Artist Ai Weiwi to Install Provocative Fences at Essex Street Market as Part of Citywide Project

Essex Street Market, June 2016
Provocative Chinese artist Ai Weiwei will construct more than 100 fences and installations around the Five Boroughs this fall as part of his “Good Fences Make Good Neighbors” project, one of his largest to date. And the Lower East Side will benefit.
The four-month artistic endeavor, which begins on October 12, was commissioned by the Public Art Fund to celebrate the fortieth anniversary of the organization.
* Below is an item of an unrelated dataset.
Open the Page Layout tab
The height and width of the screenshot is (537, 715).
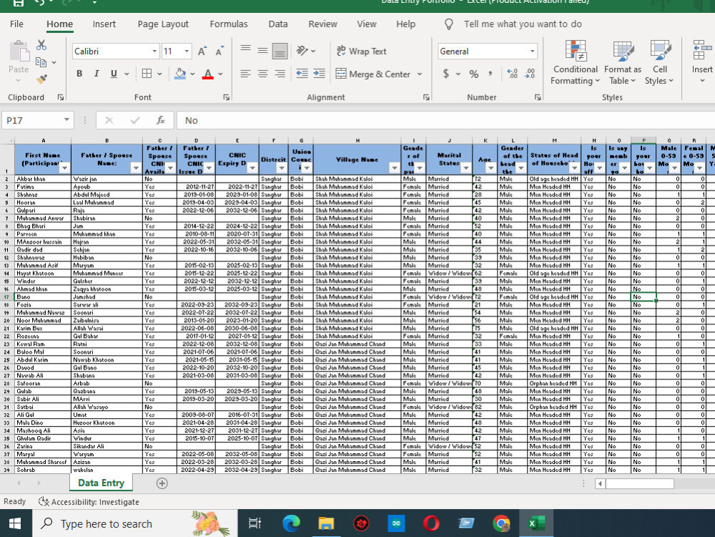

It carries similar bombastic hallmarks as previous Fund hits like the The New York City Waterfalls (2008).
With “Good Fences Make Good Neighbors,” Weiwei hopes to “draw attention to the role of the fence as both a physical manifestation and metaphorical expression of division.”
“I was an immigrant in New York in the 1980s for ten years and the issue with the migration crisis has been a longtime focus of my practice,” the artist noted in a public statement. “The fence has always been a tool in the vocabulary of political landscaping and evokes associations with words like ‘border,’ ‘security,’ and ‘neighbor,’ which are connected to the current global political environment. But what’s important to remember is that while barriers have been used to divide us, as humans we are all the same. Some are more privileged than others, but with that privilege comes a responsibility to do more.”
Two such decorative fences will appear on the Lower East Side for a brief stint – the Essex Street Market and the Cooper Union in Astor Place.